Work instructions:
The reply should hold only the lines below beginning at the one with "Task: Click the share arrow icon on the video" and ending at the one with "Instruction: Open PDF report for HMTS #5.1", copied exactly, with every picture left out.

Material provided:
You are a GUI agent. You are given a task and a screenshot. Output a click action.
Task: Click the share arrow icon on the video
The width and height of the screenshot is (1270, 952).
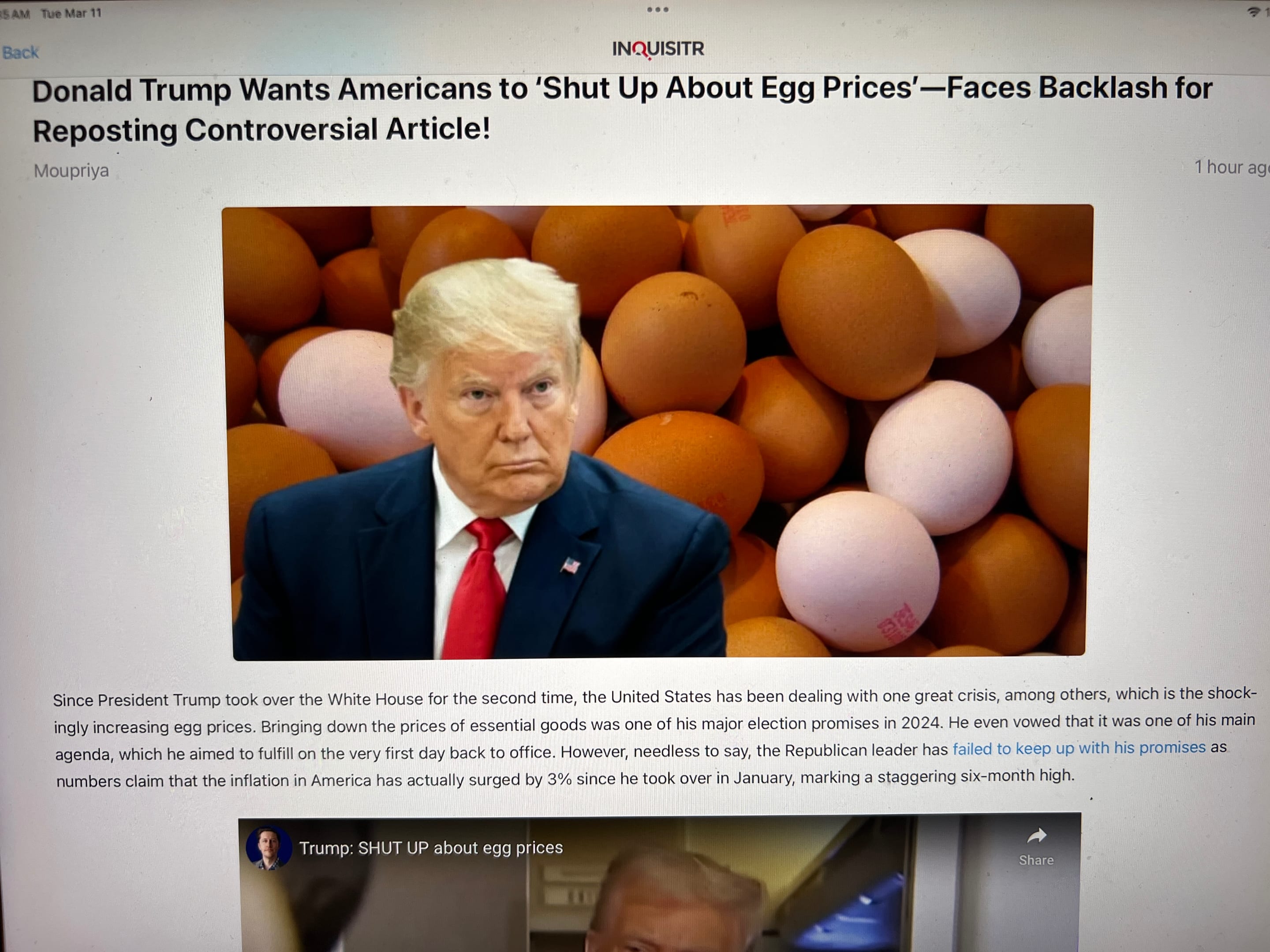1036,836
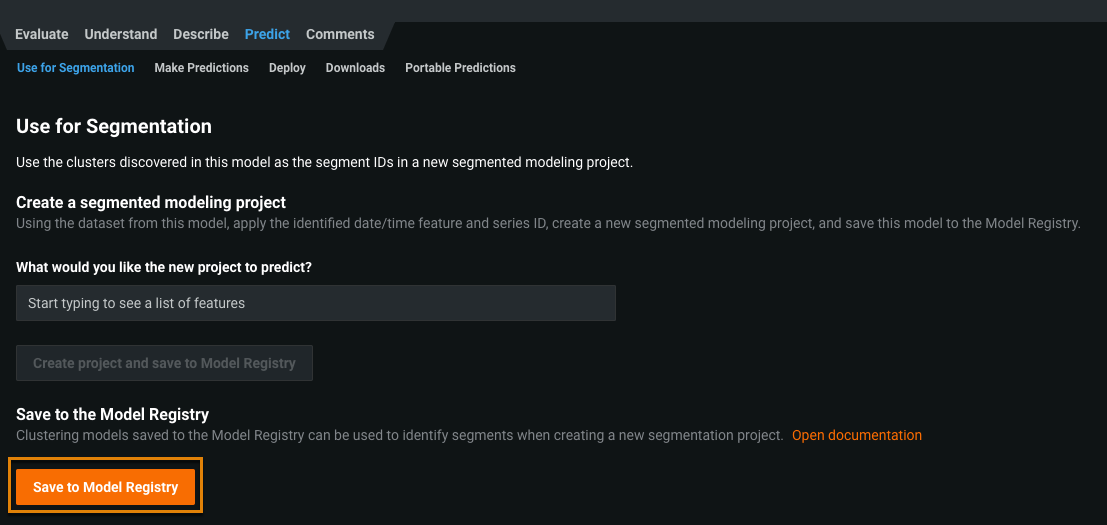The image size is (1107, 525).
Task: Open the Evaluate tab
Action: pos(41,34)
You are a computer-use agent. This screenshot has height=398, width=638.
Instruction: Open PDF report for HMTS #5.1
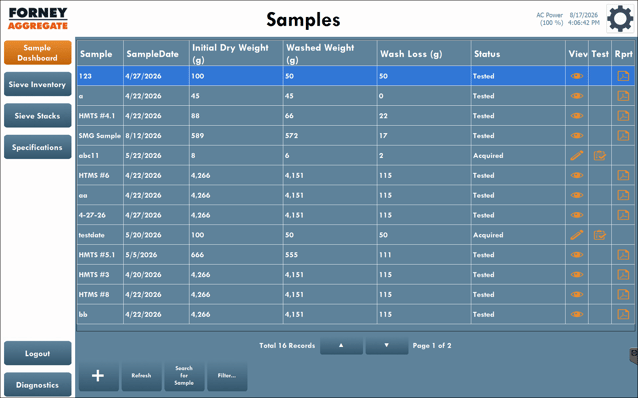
* * *
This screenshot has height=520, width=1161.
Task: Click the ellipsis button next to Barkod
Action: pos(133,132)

Exercise solution:
Task: Click the share arrow icon on the video
The width and height of the screenshot is (1270, 952).
1036,836
The image size is (1107, 525).
Task: Open the Evaluate tab
Action: pos(41,34)
You are a computer-use agent. This screenshot has height=398, width=638.
Instruction: Open PDF report for HMTS #5.1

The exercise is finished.